In the early 1960s in Northern Ireland, Judge Lance Curran presides over the murder trial of Robert McGladdery, accused of killing a 19 year-old girl in a way remarkably similar to the murder of the Judge’sown daughter nine years earlier. A detective, Eddie McCrink, is brought from London to oversee the investigation, and he helplessly witnesses the railroading of McGladdery towards the gallows. McGladdery is a spiv already soiled by his time in London, where he visited the Raymond Revuebar and returned with ‘fancy London duds’and a stash of pornography. According to the local moral code, he deserves to be hung for the cut of his suit, if nothing else.
Based on the true story of the last man to be hung in Northern Ireland, there is never any doubt that McGladdery will die for a crime he did not commit. The plot of the novel is as predestined as a medieval theologian could wish for; McCrink’s real investigation is to judge the judges (quite literally as McCrink comes dangerously close to unraveling the mystery of the murder of Judge Curran’s daughter).
Like the novels of James Ellroy and David Peace, there is little whodunnit because everyone is guilty and punishment is inevitable. The prison chaplain who accompanies McGladdery to his death says, ‘we are all condemned persons in the eyes of God’. Like David Peace’s Red Riding Quartet and James Ellroy’s LA Quartet, Eoin McNamee’s achievement is to fully evoke a society through all its layers and to locate the atmosphere of a place through the ages, a psychogeography made manifest in his characters. The town of Newry becomes ‘a place of blood feuds. Of wolf-prowled outlands’. Eoin McNamee’s heightened language and rhythmic sentences coin phrases that immediately capture the threadbare glamour of the early 1960s, wartime rationing is a recent memory, and a rigid Puritanism is wonderfully captured in the Biblical cadence of the language of characters who sound like recently defrocked preachers. Their moral certainties are a ramshackle barrier against the conspiracies being planned among the judges, lawyers and politicians.
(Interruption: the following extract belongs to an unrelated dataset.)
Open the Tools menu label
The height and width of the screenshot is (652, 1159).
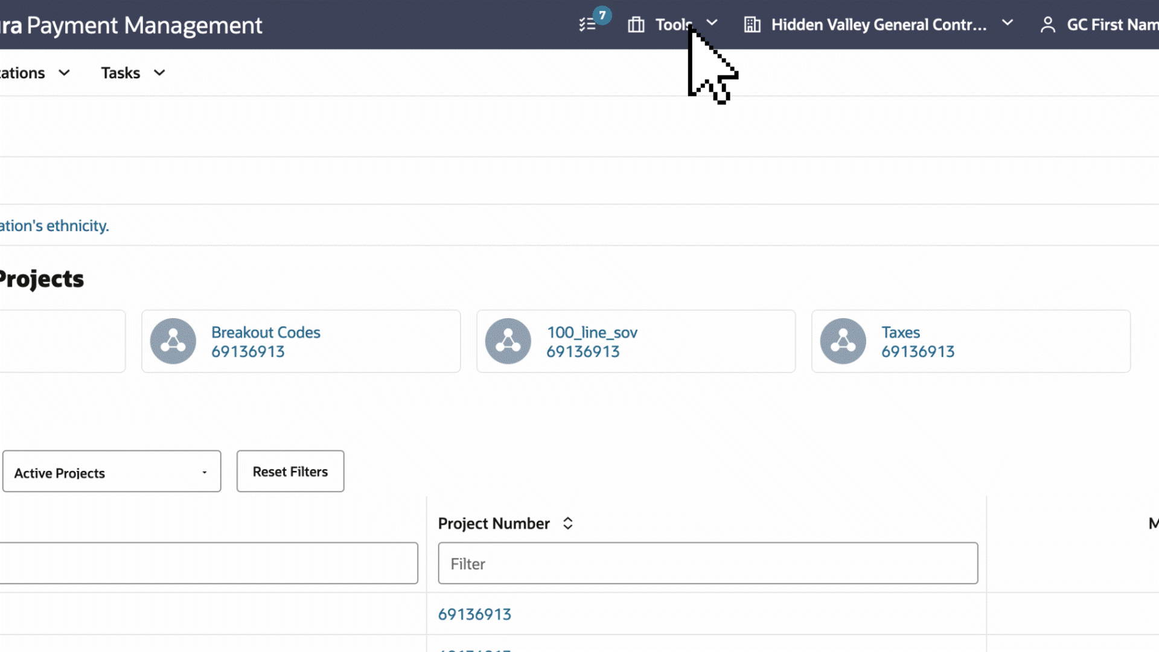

McNamee’s Northern Ireland is a convincing place – it has a superstitious and priest-ridden atmosphere that could be placed in any century since the Dark Ages, where the criminal justice system is ancillary to the Old Testament. To be compared to James Ellroy without embarrassment, a writer needs the capacity to imagine the worst of his society and the ability to redeem it through the historical perspective of his writing. McNamee succeeds with a descriptive depth, imaginative scope and empathetic characterisation that are the equal of both Ellroy and Don DeLillo.
Any cop? If any further praise for Orchid Blue is needed, it is to compare McNamee to a very different Irish writer, Seamus Heaney. Eoin McNamee’s language is as vivid, bringing the perspective of centuries to a single murder case, and leaves the reader with the feelings once invoked by Heaney: ‘I will feel lost, unhappy and at home’.